§ **WHAT THIS TASK INVOLVES**:
Reproduce the top of the data verbatim, through and including the line that contains "Task: Open the Orchestral Mallets title link".

§ **Entries taken from a collection**:

——————

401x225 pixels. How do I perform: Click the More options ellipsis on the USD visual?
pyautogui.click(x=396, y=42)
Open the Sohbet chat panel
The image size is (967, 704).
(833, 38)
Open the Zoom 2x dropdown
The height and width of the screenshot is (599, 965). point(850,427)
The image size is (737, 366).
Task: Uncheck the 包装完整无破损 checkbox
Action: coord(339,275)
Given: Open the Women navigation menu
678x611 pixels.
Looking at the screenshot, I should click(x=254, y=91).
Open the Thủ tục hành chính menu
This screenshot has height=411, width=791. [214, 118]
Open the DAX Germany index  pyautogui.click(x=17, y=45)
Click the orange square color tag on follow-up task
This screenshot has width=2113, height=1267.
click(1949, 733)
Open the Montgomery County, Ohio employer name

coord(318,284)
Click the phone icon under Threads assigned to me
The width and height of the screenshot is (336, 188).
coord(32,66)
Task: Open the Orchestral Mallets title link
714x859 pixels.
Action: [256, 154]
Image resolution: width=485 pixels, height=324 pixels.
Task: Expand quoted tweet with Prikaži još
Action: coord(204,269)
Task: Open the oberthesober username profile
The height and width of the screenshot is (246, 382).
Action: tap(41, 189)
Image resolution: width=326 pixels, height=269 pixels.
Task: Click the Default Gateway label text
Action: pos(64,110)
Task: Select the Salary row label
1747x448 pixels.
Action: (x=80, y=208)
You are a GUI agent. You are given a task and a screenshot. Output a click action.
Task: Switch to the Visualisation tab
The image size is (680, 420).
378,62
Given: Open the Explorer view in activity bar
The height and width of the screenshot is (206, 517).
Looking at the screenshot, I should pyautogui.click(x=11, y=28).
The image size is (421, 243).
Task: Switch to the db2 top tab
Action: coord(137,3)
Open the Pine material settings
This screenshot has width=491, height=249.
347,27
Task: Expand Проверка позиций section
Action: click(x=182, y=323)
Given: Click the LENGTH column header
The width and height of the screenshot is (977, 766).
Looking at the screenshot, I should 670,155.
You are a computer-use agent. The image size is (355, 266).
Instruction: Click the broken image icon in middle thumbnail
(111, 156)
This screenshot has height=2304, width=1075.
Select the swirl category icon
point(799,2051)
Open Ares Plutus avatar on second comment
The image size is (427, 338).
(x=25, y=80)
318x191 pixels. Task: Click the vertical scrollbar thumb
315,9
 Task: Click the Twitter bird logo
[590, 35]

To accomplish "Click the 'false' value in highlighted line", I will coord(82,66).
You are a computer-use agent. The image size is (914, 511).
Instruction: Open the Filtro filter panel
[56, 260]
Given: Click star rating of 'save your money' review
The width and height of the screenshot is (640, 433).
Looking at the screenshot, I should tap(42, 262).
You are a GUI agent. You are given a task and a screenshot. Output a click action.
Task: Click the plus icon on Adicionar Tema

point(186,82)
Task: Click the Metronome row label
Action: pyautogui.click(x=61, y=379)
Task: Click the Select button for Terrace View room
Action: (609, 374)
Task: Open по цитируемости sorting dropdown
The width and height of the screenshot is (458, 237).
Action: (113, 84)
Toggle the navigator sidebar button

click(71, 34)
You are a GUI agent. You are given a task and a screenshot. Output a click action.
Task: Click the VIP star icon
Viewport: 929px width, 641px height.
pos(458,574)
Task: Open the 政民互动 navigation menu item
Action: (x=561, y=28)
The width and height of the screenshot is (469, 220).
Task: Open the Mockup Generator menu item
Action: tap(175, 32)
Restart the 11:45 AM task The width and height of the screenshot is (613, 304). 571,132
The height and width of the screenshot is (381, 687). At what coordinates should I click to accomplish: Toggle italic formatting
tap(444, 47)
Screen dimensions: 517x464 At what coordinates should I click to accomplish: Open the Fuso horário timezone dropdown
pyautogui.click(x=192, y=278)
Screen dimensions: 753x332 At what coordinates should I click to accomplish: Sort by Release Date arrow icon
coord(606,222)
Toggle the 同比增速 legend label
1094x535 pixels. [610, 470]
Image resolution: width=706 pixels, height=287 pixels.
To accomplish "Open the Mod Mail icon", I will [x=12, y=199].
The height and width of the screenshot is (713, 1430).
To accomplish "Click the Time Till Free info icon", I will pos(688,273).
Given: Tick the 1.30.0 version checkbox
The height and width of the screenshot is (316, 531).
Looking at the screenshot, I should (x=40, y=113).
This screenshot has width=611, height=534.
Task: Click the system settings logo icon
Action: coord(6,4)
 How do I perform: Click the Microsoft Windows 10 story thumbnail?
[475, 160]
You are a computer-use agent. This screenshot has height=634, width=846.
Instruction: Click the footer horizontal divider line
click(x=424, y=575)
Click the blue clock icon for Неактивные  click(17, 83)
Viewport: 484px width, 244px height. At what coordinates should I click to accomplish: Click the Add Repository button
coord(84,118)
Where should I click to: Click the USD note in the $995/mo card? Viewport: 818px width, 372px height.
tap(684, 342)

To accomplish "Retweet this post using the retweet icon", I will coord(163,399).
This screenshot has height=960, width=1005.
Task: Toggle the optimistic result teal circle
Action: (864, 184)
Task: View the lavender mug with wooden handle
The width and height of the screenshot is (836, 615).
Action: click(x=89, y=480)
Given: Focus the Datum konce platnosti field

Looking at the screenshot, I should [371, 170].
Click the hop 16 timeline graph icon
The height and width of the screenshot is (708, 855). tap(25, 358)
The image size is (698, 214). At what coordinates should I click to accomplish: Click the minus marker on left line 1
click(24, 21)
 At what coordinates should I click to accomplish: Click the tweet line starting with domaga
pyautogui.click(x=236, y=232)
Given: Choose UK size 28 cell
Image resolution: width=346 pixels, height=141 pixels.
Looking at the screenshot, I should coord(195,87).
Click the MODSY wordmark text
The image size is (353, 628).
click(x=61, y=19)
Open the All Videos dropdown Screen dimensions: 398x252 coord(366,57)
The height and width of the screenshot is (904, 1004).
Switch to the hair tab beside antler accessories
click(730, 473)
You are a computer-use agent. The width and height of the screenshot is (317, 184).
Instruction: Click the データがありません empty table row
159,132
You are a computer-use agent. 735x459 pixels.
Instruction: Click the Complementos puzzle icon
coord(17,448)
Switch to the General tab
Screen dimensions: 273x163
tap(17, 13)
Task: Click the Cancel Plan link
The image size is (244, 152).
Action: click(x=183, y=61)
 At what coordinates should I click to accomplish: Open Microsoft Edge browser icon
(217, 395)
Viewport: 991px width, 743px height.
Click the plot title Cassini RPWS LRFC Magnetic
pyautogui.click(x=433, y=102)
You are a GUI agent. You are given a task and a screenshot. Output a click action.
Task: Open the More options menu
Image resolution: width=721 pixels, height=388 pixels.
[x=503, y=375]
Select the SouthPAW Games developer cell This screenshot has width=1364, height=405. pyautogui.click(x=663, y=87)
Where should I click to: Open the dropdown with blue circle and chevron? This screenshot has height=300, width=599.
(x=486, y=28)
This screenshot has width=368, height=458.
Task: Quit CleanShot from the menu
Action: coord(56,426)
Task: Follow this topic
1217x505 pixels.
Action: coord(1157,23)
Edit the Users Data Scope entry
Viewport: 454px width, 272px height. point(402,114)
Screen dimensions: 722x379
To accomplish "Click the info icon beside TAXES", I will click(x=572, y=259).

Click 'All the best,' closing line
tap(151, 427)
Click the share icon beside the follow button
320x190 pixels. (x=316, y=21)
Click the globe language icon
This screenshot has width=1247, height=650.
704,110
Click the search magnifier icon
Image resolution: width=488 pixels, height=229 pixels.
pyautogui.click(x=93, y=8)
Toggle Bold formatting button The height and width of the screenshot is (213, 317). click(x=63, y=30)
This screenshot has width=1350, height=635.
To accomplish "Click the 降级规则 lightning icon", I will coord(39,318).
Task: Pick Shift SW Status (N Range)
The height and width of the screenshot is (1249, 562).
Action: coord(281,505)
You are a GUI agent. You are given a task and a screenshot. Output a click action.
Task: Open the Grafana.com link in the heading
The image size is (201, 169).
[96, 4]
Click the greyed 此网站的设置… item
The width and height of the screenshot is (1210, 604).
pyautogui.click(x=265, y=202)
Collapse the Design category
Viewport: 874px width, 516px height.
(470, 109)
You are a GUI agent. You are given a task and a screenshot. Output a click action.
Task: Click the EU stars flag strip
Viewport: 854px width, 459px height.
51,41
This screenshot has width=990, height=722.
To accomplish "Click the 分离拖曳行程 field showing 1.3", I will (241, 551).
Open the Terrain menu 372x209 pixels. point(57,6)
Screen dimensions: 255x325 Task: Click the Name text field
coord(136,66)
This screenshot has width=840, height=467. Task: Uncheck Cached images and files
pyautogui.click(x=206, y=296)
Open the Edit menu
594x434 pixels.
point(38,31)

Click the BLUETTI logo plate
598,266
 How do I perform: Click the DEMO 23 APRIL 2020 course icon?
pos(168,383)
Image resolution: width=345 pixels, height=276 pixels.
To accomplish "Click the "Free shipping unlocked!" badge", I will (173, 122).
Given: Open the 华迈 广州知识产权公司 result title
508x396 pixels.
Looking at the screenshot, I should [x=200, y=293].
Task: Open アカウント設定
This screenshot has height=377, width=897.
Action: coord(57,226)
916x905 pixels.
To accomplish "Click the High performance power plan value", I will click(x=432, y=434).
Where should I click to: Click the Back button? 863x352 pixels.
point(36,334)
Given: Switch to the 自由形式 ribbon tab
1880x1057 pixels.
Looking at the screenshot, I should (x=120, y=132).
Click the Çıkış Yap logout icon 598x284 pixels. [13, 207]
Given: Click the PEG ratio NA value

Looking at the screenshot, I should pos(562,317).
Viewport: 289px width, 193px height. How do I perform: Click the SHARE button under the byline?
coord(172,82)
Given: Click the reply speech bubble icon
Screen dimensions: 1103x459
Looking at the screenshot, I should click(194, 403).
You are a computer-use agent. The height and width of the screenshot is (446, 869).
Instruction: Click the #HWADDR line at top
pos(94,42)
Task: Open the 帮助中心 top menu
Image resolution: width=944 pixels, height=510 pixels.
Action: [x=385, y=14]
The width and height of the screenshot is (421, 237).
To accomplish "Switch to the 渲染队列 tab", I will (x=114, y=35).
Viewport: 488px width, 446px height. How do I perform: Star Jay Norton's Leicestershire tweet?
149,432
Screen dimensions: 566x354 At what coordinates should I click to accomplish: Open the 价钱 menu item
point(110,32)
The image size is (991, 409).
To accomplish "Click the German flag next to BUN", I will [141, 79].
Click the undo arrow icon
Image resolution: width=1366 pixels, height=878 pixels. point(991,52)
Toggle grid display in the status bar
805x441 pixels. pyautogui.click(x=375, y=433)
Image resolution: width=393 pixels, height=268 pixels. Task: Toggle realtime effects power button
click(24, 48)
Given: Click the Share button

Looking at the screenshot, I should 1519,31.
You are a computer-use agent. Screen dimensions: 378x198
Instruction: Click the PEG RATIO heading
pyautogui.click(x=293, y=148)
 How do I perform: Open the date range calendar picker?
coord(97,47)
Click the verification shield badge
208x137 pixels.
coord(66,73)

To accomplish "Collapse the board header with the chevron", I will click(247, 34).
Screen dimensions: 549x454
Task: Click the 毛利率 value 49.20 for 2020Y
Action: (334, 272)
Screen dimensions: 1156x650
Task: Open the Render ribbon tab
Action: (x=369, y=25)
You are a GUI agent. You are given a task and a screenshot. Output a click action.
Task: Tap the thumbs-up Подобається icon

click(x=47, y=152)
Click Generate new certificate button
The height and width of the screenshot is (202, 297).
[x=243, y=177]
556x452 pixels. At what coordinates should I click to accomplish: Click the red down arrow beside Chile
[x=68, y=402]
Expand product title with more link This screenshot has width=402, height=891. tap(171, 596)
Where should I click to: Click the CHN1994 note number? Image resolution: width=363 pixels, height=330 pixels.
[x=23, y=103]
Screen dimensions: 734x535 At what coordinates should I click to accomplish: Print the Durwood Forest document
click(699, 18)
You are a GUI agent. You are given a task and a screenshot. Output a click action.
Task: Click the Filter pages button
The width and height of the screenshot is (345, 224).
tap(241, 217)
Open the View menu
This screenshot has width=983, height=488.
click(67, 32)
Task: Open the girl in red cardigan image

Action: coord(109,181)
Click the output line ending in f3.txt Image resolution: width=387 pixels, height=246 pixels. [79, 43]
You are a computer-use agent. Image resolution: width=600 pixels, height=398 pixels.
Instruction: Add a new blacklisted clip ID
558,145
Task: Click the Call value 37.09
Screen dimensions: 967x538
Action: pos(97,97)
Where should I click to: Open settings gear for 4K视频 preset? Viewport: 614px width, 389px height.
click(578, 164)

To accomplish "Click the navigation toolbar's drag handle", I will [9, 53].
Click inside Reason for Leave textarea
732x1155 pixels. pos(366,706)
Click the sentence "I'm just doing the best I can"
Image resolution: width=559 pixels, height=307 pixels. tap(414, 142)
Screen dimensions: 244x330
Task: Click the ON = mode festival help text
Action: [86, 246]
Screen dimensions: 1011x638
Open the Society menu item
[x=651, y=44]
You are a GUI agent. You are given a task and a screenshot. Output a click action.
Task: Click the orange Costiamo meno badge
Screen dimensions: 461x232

——————

§ **EXERCISE OUTPUT**:
401x225 pixels. How do I perform: Click the More options ellipsis on the USD visual?
pyautogui.click(x=396, y=42)
Open the Sohbet chat panel
The image size is (967, 704).
(833, 38)
Open the Zoom 2x dropdown
The height and width of the screenshot is (599, 965). point(850,427)
The image size is (737, 366).
Task: Uncheck the 包装完整无破损 checkbox
Action: coord(339,275)
Given: Open the Women navigation menu
678x611 pixels.
Looking at the screenshot, I should click(x=254, y=91).
Open the Thủ tục hành chính menu
This screenshot has height=411, width=791. [214, 118]
Open the DAX Germany index  pyautogui.click(x=17, y=45)
Click the orange square color tag on follow-up task
This screenshot has width=2113, height=1267.
click(1949, 733)
Open the Montgomery County, Ohio employer name

coord(318,284)
Click the phone icon under Threads assigned to me
The width and height of the screenshot is (336, 188).
coord(32,66)
Task: Open the Orchestral Mallets title link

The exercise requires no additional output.